* _Problem to solve_
Every entry must be output exactly as it was written.

*** Data provided Section Begins ***

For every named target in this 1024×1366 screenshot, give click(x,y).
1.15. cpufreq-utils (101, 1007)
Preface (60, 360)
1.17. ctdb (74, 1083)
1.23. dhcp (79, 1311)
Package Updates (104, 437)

*** Data provided Section Ends ***

* _Your response_
For every named target in this 1024×1366 screenshot, give click(x,y).
1.15. cpufreq-utils (101, 1007)
Preface (60, 360)
1.17. ctdb (74, 1083)
1.23. dhcp (79, 1311)
Package Updates (104, 437)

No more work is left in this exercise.